As a web designer, my main job is to make my client's sites look awesome. Like any product, it's not just "form over function," but form AND function. Part of that means having good content to turn the visitors into customers or clients. As I look at websites, I see a lot of entrepreneurs being too passive. I'm NOT a copywriter, but it's easy to spot copy that needs some tweaking.
What do I mean by being passive?
- I hope you enjoy my site, and I hope you hire me.
- Thanks for stopping by, I hope you enjoy looking around.
- I'm so glad you're here, let me know how I can help you.
- If you need a _______, I'd love to be considered.
- Welcome to my corner of the Internet!
- Contact me.
I understand that you want to come across friendly, and helpful. You don't want to sound like a used car salesman, or an infomercial. You don't want to be in their face. You want your website to feel warm, inviting, and personal.
EVEN if you are a blogger and don't have anything to sell, these passive statements should be changed. Instead of welcoming them, or thanking them -- encourage them to subscribe, or to follow you on social media. Even if you don't have something to sell, you can still encourage action.
These passive statements aren't working for you. I'll tell you why.
NOT TARGETING YOUR AUDIENCE
As a graphic and web designer, people are probably not just "stumbling" across my site. Actually, I know they're not. I can see (some of) what they're searching on Google, when they find my site. Yes, there was that one weird time when someone searched "peanut butter dispenser" and somehow ended up here, but let's not worry about that, shall we?
When people come to my site and your site, they are entering intentionally. For me, they're likely coming to read a blog or tutorial, or they need to hire a designer. I don't spend my Saturday nights surfing photographer's, copywriter's or VA's websites for fun.
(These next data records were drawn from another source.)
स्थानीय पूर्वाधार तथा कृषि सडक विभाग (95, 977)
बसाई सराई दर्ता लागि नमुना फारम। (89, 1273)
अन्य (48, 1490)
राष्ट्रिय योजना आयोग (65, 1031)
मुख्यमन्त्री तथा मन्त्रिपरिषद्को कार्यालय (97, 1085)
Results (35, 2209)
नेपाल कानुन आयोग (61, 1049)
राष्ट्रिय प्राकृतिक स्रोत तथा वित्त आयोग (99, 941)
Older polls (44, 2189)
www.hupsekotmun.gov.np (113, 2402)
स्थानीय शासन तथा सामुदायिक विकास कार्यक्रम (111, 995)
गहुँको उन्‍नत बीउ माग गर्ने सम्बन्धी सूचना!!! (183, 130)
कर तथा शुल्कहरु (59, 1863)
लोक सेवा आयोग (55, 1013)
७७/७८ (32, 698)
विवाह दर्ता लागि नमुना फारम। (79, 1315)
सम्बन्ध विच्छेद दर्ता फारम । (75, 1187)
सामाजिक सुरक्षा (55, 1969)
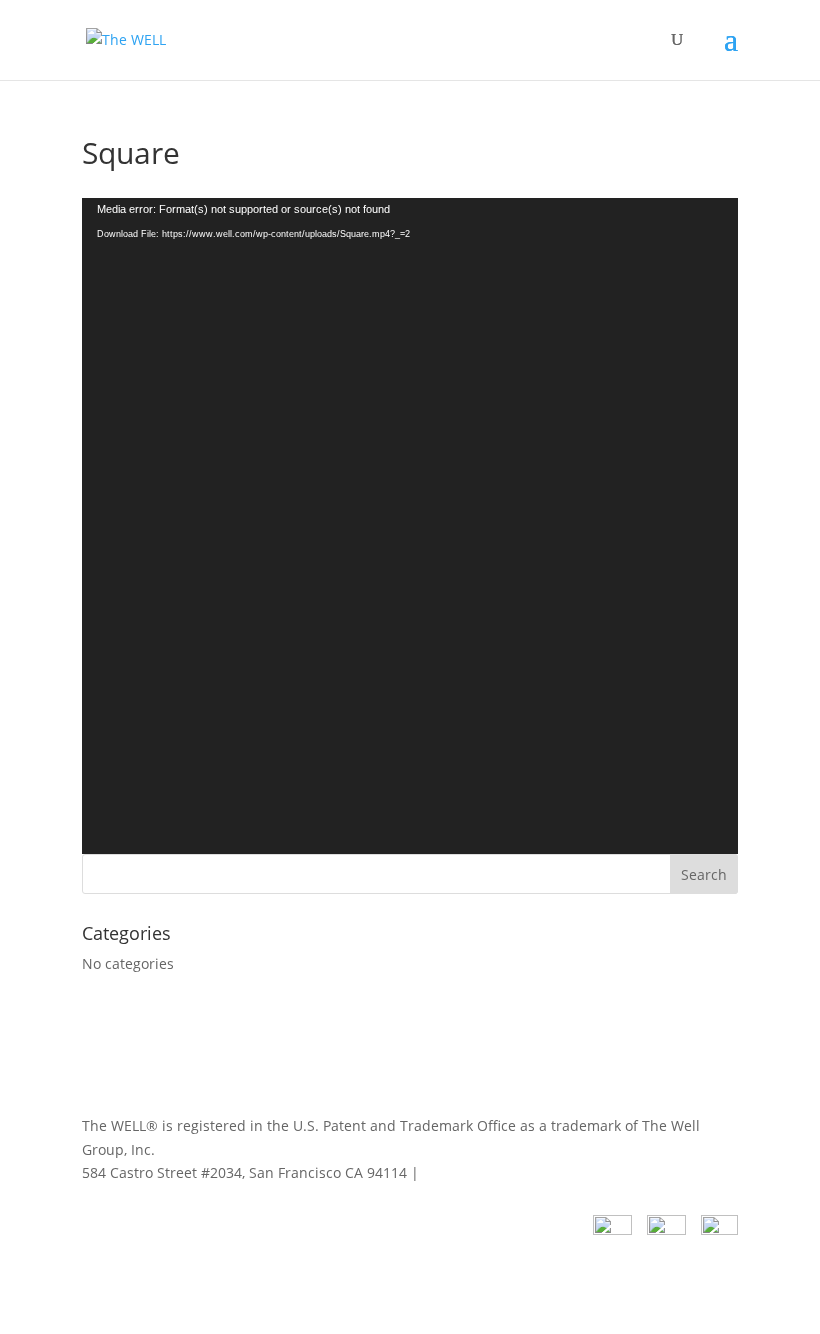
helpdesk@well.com (489, 1172)
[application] (410, 526)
You're afraid to ask for the sale. You don't have to be a used car salesman to ask for a sale. You can still be yourself, communicate your value, and remind the audience why they need to hire you. (Remind, not convince.)
When you're not asking for the sale, it's telling the audience that you're not confident in yourself.
Your website is not your hardest working employee when it's passive. If you owned a store, you wouldn't want your employees to greet everyone by saying, "Hi! I hope you enjoy being here... if you want to buy a fridge, we'd love to be considered. But, no pressure. We hope you just enjoy looking around!" That would be weird.
People want to hire other people who are confident in what they do (not cocky like Trump, though). Without asking for the sale, it can communicate to the audience that you're not fully invested in your business, or that you don't truly believe that you are good at what you do.
How to fix it
Knowing that your audience is coming to your site intentionally, and wanting to appear confident in your services, talk to them like they are already ready to hire you.
Acknowledge their needs, and remind them of it by using the same pain points they use and talk about online. Communicate your value, and the benefits of working with you.
But, most importantly, use a strong call-to-action:
- Book now
- Schedule your free assessment
- Take charge of your health now
- Register now for $xxx
- Get the free course now
(Or, hire a copywriter to help you with crafting these call-to-actions! I have a few listed on my Resources page.)
THE IMPORTANCE OF A STRONG CTA
A store's strongest employee is one that is friendly, helpful, and isn't afraid to ask for the sale. Your website could be your best employee. When you're not afraid to target your audience with a strong call-to-action, your website and sales pages become great converting and selling machines. If you're putting all this work into your website, why not make it work harder for you?